UCLA and student government offices are offering university grants and lending hardware to students who need technological access during remote learning.
Some students lack stable Wi-Fi or proper equipment for remote learning and may have to share these resources with family members, said Zuleika Bravo, the Undergraduate Students Association Council transfer student representative.
UCLA will use leftover funding from the Bruin Technology Grant to offer additional grants to undergraduate students this fall, said Dean of Undergraduate Education Adriana Galván and Director of Financial Aid and Scholarships Ina Sotomayor in an emailed statement. The grant debuted last spring quarter and gave $1.2 million to 965 grants for technology used to attend classes, the statement said.
The number of grants for fall quarter will depend on student needs and the amount of money UCLA is able to raise, Galván said in a separate statement.
Additionally, fall grants will not take housing contracts into account, unlike the past spring quarter, when students who had canceled their housing contracts could not apply for the fund, the statement said.
The USAC Academic Affairs Commission is in charge of another USAC-run project that gives students grants to purchase school supplies. The 2020 to 2021 Books for Bruins fund, which grants students funding for textbooks or technology, received $30,000 from USAC’s surplus budget at the Sept. 22 council meeting.
The AAC also partnered with the Office of the Transfer Student Representative to help market and promote library and campus resources to all students.
“What we’re trying to do is trying to raise the awareness of these resources that we have in the library that a lot of people aren’t aware of; (these) are resources that they can access,” Bravo said.
UCLA Library currently has more than 1,000 pieces of technology equipment available to undergraduate and graduate students living in North America through its equipment lending program, according to library inventory reports. All equipment is free and the library covers shipping costs, said Todd Grappone, associate university librarian for digital initiatives and information technology.
The library had loaned around 45% of its technology, including iPads, laptops and MiFis — portable hotspots that can provide internet for up to 10 people — as of late September, according to inventory reports. The library has received more than 600 requests for the lending program since early September.
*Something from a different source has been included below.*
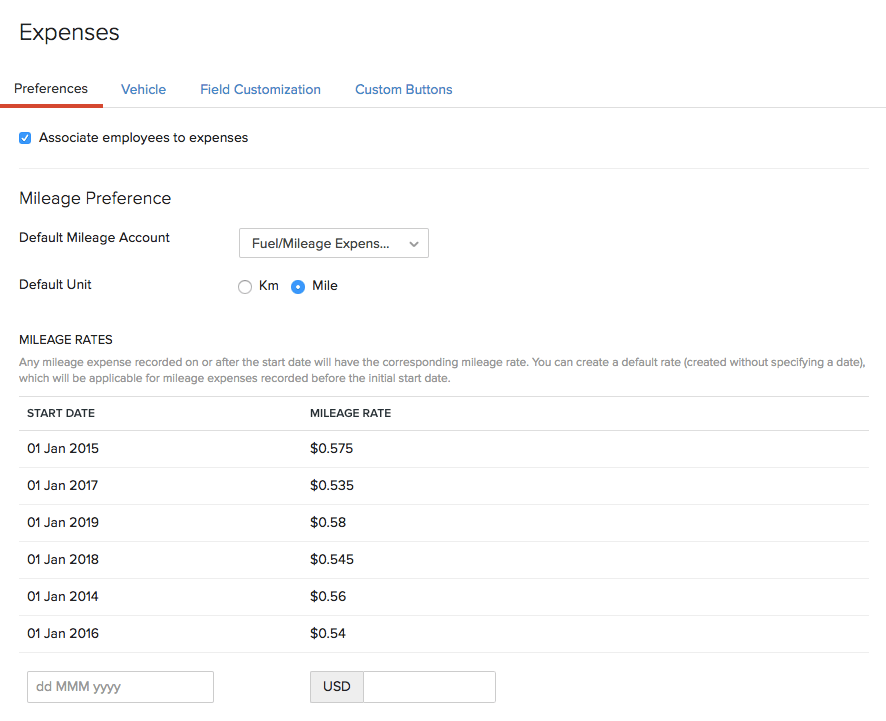
Task: Select the 01 Jan 2015 mileage rate row
Action: [x=63, y=449]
For graduate students, who are not eligible for the Bruin Tech Grant but are able to check out library resources, there are other university resources.
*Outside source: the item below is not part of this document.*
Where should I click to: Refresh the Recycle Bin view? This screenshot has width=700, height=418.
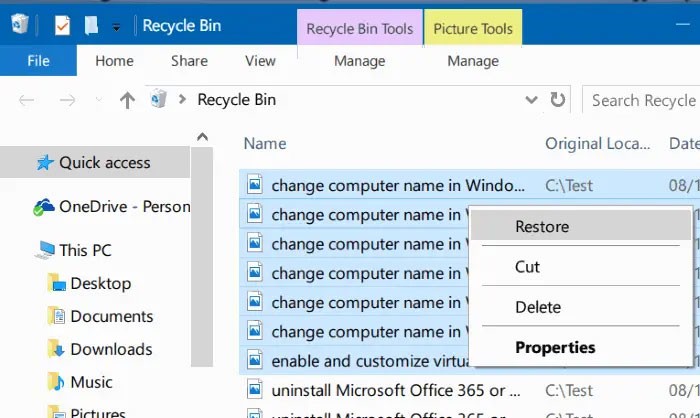click(558, 100)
Academic Senate employees, such as teaching assistants, graders, tutors, readers or other members of the United Auto Workers Local 2865 union can contact the department that hired them and the union for help accessing the resources they need to complete their work, said Graduate Students Association Vice President of Academic Affairs Letty Treviño.
The GSA is also distributing a barriers to education survey, in which graduate students can express any difficulties they may be facing so GSA can understand how to advocate for students’ needs, according to the Google survey form.
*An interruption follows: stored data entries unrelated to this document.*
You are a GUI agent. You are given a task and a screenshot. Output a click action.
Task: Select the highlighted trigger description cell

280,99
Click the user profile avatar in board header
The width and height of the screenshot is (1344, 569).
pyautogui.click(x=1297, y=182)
GSA set up a Hardship Fund from surplus funding in the spring to provide students with emergency funding. The availability of the Hardship Fund in the fall will depend on how much money is allocated from the surplus fund, Treviño said. As a previous member of the committee that oversaw the fund applications, Treviño said the committee prioritized students with dependents that had experienced a reduction in income.
Parenting students should reach out to the Student with Dependents Program at UCLA, which offers resources for students with dependents, opportunities to connect with peers and updates on policies, according to its website.
UCLA also offers a grant of $2,000 for undergraduate parenting students through its financial aid office. Students with dependents can also apply for grants through the California Student Aid Commission.
Certain student communities face distinct challenges when it comes to remote learning, Bravo said.
Bravo said that she wants to raise awareness about the challenges that online learning poses for transfer students and students with disabilities in her position on the Response and Recovery Task Force, a committee which guides UCLA’s pandemic response and reopening plans and wants to advocate for user-friendly websites, technology equipment and other learning materials.
“A lot of our community identifies with students with disabilities, and so it makes it really hard for them to learn online, and so I just want to bring those (issues) to the forefront in the committee,” Bravo said.
USAC is looking for ways to help international transfer students, Bravo said. International transfer students are ineligible for state or federal grants, and students who live outside of North America cannot receive equipment from the library.
“We’re trying to figure out what we can do to help those students,” Bravo said. “It’s really hard because UCLA is not putting up money right now for students since they’re losing money.”
Grappone said he is hopeful the library’s equipment can help students’ fall learning experience.
“We spent a lot of time putting these things together for students … over the summer,” Grappone said. “Just getting the technology in, set up and ready to get shipped out; shipping the equipment out, standing up the virtual services, so hopefully the student experience will be pretty good for the fall.”